*** Opening of RECORDS SHOWN ***

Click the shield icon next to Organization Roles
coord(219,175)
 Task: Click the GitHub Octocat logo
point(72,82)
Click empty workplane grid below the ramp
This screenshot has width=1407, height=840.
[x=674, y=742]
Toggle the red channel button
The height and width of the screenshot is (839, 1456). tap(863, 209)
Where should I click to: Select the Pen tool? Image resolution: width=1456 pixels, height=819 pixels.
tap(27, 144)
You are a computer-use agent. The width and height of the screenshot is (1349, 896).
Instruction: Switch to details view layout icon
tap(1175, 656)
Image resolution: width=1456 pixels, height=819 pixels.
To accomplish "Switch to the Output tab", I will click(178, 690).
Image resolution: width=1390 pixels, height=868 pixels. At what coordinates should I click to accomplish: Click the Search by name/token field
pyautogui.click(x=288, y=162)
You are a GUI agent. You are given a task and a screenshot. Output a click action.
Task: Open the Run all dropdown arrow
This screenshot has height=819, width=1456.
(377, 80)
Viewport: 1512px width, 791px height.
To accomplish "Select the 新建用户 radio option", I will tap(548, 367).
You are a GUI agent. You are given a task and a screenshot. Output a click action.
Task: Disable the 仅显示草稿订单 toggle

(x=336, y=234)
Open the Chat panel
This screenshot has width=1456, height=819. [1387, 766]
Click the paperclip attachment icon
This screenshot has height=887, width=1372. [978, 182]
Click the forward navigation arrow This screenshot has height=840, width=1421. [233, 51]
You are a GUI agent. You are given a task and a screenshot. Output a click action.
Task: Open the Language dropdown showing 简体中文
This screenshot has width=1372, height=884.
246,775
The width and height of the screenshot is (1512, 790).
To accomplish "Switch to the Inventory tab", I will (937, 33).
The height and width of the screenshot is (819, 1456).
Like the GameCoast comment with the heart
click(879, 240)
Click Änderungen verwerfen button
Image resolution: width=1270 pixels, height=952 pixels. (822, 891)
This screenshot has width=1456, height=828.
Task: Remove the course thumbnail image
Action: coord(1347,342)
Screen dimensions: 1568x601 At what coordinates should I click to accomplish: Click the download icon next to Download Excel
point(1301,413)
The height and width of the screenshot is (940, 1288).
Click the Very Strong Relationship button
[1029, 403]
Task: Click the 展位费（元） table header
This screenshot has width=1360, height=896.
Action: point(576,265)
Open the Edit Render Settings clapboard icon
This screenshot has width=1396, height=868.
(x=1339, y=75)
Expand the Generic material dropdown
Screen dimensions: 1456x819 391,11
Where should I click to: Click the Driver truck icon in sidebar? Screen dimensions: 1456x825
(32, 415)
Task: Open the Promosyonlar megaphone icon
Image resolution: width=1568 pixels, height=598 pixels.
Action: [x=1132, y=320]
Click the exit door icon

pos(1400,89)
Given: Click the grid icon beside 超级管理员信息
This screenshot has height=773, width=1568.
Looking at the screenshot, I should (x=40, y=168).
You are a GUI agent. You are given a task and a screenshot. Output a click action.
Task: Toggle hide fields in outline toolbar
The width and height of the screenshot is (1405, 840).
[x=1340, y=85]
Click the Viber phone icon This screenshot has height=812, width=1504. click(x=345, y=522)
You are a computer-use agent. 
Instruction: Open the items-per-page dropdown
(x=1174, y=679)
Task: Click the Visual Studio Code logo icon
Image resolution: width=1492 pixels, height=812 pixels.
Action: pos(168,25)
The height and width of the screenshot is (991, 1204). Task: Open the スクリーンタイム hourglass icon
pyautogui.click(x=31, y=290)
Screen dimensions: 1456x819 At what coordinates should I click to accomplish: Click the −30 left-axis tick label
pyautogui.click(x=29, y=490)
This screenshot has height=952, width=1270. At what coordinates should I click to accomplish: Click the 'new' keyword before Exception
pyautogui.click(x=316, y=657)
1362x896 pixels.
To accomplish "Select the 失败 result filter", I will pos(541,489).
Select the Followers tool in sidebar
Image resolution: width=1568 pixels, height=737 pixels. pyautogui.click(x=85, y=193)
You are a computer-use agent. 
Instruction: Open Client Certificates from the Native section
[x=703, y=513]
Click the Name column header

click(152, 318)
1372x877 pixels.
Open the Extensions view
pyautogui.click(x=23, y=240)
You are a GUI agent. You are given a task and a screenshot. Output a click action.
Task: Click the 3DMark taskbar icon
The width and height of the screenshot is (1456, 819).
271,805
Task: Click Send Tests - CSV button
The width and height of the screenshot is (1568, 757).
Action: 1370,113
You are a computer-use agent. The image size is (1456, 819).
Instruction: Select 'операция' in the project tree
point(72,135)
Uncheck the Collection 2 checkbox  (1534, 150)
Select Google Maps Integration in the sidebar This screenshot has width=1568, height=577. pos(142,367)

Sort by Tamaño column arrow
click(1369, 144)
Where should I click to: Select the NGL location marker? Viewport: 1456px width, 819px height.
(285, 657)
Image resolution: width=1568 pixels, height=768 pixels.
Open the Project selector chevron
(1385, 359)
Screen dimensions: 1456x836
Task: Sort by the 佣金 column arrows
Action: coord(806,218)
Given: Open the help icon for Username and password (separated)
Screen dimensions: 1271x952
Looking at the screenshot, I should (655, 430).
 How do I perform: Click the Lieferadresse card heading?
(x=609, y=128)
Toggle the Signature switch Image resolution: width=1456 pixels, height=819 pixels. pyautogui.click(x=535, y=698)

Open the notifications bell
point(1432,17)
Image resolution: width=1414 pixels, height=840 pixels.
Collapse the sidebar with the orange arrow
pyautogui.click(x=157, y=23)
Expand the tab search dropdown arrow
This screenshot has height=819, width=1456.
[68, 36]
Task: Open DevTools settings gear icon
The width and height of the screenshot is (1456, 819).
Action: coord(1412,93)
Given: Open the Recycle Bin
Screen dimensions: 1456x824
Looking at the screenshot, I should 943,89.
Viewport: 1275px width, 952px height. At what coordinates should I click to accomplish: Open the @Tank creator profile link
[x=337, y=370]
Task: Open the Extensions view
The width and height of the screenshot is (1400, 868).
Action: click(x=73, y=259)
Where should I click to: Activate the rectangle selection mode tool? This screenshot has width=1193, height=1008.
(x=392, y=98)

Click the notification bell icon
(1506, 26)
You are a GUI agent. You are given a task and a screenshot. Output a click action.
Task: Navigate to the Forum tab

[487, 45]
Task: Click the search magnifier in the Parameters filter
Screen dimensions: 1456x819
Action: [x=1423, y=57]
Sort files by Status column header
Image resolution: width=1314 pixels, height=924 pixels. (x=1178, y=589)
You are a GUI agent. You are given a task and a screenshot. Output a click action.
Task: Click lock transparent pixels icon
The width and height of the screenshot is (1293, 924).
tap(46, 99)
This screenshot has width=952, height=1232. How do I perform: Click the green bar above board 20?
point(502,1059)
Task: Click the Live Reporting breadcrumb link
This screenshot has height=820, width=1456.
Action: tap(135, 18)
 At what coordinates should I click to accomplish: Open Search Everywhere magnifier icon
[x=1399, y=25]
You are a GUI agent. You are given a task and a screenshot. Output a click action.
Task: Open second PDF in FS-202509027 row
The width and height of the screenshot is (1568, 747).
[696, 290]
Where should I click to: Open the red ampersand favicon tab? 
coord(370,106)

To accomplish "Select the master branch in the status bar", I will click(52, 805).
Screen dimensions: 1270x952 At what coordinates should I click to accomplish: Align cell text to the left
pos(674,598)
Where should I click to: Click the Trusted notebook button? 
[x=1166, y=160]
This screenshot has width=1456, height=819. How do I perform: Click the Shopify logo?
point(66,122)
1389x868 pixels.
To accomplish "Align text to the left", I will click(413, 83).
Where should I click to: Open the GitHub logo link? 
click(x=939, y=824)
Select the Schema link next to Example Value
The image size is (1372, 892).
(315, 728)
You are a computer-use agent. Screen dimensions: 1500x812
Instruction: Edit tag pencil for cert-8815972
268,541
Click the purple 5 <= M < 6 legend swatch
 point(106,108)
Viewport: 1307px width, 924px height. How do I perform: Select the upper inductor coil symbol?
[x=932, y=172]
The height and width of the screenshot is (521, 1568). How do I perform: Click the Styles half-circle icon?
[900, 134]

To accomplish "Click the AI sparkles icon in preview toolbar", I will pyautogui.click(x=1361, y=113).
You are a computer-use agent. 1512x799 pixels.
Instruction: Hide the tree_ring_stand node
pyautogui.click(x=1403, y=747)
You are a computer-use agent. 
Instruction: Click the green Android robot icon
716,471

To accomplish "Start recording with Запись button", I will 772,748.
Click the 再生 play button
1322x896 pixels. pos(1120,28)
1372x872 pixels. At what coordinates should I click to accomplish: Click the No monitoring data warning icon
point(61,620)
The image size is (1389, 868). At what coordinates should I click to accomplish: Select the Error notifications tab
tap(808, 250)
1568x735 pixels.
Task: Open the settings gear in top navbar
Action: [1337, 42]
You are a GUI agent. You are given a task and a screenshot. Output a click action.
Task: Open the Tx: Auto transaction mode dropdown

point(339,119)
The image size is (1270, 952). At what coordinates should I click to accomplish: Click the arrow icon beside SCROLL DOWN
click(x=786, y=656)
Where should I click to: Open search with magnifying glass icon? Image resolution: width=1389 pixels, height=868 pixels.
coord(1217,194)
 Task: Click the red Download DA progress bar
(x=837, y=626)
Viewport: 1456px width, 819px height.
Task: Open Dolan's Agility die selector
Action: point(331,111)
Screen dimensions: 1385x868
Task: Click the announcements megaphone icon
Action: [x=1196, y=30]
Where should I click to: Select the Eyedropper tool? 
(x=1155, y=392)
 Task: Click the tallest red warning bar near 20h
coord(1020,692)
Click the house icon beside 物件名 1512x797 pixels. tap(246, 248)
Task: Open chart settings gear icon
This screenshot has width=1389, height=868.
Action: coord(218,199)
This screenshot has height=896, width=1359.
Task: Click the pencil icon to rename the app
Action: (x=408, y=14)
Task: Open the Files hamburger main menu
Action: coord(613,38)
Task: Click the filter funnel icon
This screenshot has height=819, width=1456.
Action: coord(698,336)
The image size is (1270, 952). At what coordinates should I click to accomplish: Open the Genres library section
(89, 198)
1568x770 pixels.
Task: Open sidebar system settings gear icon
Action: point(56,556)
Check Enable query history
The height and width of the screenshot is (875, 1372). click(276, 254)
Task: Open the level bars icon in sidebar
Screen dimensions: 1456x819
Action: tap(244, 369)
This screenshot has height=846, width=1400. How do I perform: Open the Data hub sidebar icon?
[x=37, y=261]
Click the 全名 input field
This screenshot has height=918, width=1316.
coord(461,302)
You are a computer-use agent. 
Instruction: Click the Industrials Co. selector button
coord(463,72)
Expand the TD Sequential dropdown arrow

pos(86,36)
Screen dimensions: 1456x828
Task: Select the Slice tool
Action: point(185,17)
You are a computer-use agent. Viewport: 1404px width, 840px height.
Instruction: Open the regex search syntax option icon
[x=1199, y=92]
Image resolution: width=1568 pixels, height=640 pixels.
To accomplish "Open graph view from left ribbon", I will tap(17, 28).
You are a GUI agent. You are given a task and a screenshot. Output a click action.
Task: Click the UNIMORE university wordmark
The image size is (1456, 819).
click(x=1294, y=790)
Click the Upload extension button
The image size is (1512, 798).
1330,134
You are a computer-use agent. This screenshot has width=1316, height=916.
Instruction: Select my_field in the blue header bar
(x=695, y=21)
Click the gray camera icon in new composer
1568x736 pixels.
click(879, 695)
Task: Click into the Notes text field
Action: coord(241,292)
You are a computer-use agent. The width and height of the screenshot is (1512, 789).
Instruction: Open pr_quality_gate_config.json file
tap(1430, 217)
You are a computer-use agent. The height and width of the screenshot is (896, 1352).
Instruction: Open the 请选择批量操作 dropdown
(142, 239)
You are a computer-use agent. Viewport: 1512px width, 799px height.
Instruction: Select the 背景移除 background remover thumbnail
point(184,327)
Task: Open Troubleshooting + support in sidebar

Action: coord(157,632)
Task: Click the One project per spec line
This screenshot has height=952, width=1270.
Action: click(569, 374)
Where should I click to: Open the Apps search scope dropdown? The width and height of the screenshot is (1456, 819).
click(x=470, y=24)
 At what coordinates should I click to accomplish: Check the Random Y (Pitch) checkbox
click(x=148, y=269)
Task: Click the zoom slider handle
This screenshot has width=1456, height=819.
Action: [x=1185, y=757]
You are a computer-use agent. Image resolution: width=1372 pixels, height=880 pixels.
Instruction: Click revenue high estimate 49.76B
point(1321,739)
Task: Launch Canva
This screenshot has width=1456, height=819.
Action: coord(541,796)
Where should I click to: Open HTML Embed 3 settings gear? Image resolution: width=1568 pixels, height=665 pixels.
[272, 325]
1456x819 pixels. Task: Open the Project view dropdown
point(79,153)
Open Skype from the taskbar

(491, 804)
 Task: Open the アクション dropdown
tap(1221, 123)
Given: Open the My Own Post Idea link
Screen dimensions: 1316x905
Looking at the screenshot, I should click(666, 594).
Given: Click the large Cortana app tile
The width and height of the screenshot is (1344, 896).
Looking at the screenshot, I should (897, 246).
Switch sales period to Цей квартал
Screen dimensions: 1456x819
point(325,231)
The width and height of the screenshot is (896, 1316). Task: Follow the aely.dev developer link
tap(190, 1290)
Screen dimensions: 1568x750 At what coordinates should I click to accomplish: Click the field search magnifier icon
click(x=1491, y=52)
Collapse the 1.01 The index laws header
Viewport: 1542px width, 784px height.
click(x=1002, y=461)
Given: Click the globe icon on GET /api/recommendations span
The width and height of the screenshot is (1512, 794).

*** Close of RECORDS SHOWN ***

__WHAT NEEDS TO BE DONE__: Within the material above, the line with "Where should I click to: Open HTML" opens the range and the line with "Given: Click the large Cortana app tile" closes it; reproduce that range word for word.

__ANSWER SPACE__:
Where should I click to: Open HTML Embed 3 settings gear? Image resolution: width=1568 pixels, height=665 pixels.
[272, 325]
1456x819 pixels. Task: Open the Project view dropdown
point(79,153)
Open Skype from the taskbar

(491, 804)
 Task: Open the アクション dropdown
tap(1221, 123)
Given: Open the My Own Post Idea link
Screen dimensions: 1316x905
Looking at the screenshot, I should click(666, 594).
Given: Click the large Cortana app tile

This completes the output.